E’ senza alcun dubbio la tecnica di pesca più diffusa al mondo. La sua fortuna dipende probabilmente dalla relativa semplicità dell’attrezzatura, dal fatto di non richiedere una preparazione del posto di pesca (pasturazione) e dal fatto di essere basata sull’impiego di esche artificiali. Rispetto alle esche naturali, infatti, gli artificiali non deperiscono, sono sempre pronti all’uso e si prestano ad essere trasportati in viaggio.
Il termine inglese “spinning” tradisce le origini anglosassoni della tecnica e significa “girando”, la parola giusta per indicare il movimento incessante al quale il mulinello è sottoposto, dal momento che l’esca viene recuperata sistematicamente per attirare l’attenzione del pesce.

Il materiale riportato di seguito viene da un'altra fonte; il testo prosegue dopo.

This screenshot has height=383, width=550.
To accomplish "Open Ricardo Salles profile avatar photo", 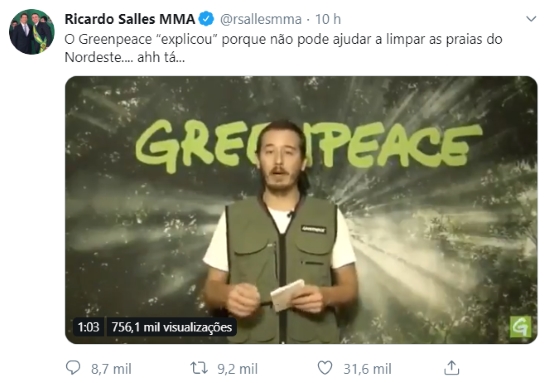I will tap(32, 32).
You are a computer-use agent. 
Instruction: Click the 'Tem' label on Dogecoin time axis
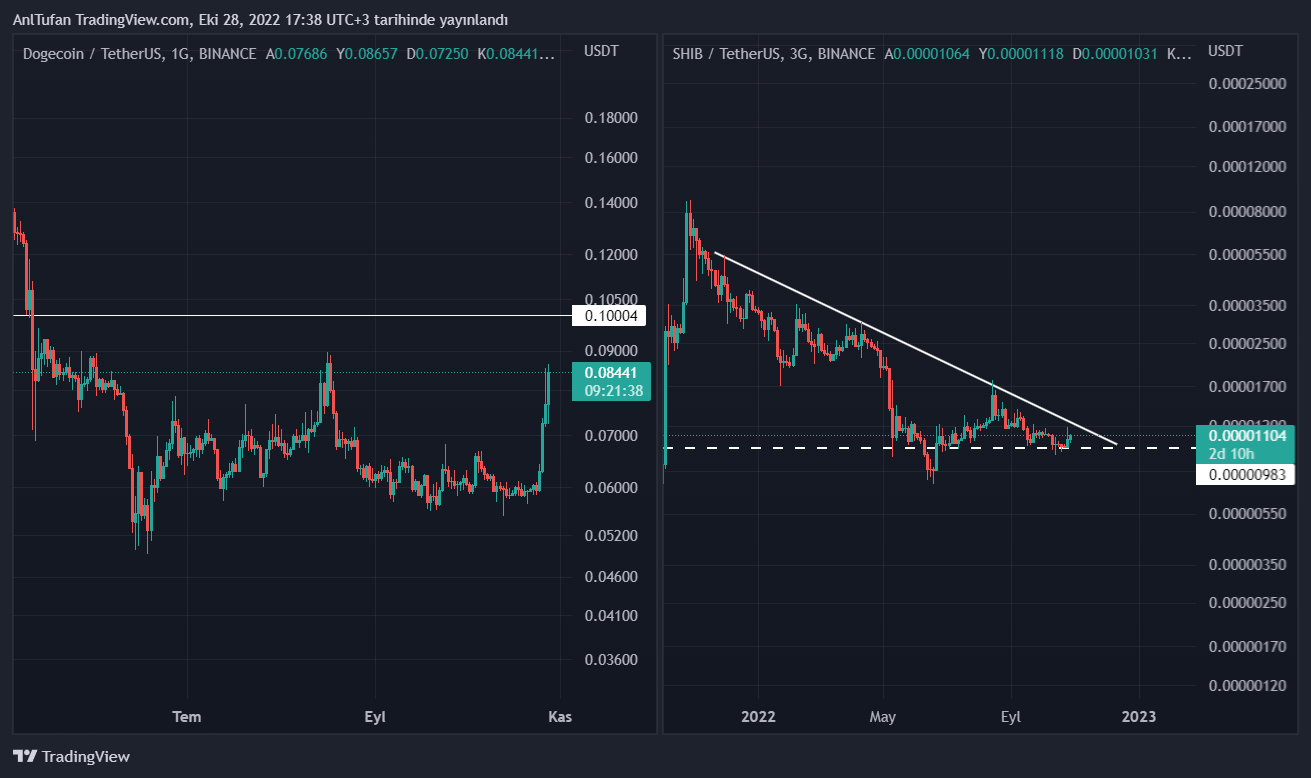tap(187, 716)
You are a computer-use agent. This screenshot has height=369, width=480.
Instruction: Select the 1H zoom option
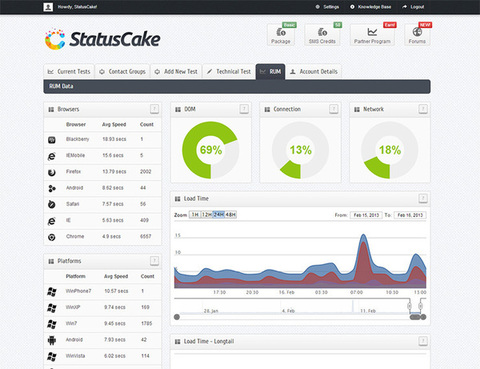click(x=195, y=215)
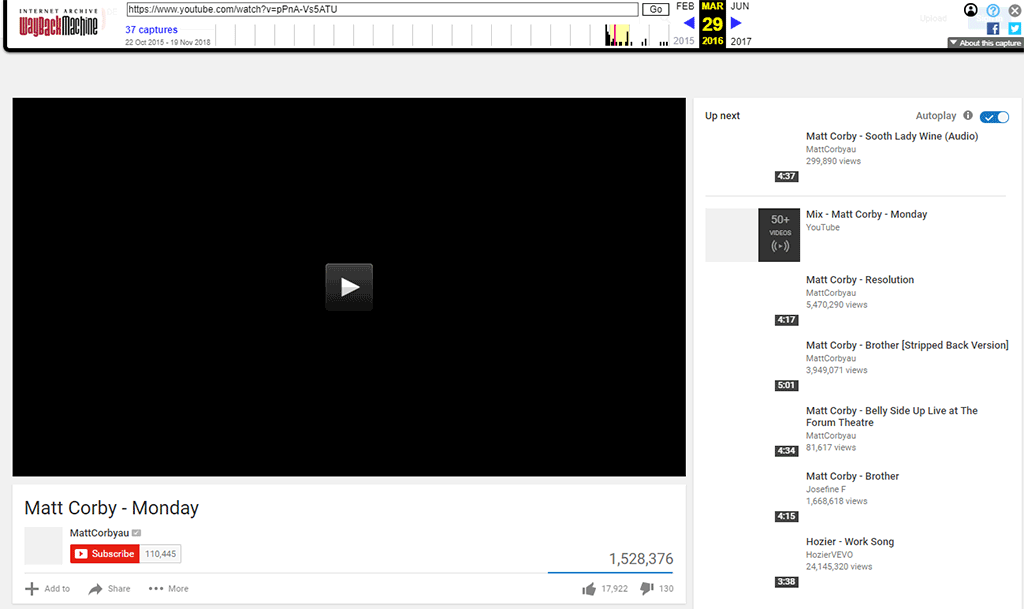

Le esche si possono suddividere in tre grandi famiglie: i minnows, ovvero imitazioni di pesciolini; i cucchiaini, ossia artificiali metallici dotati di una paletta che ricorda appunto un cucchiaio; le esche composite, che sono costituite da elementi in gomma, in silicone o mix di materiali diversi. In comune hanno l’effetto che maggiormente stimola l’aggressività dei pesci predatori, cioè la produzione di vibrazioni durante il recupero.
La canna classica è costruita in un solo pezzo o in due sezioni, ed ha una lunghezza che va dal metro e mezzo ai tre metri. Esistono versioni telescopiche che presentano il vantaggio del ridotto ingombro ma non sono altrettanto perfette nella curva d’azione.
Il mulinello può essere a bobina fissa o a bobina rotante; il primo tipo è certamente il più noto in Italia, mentre il secondo è un classico irrinunciabile nel resto del mondo.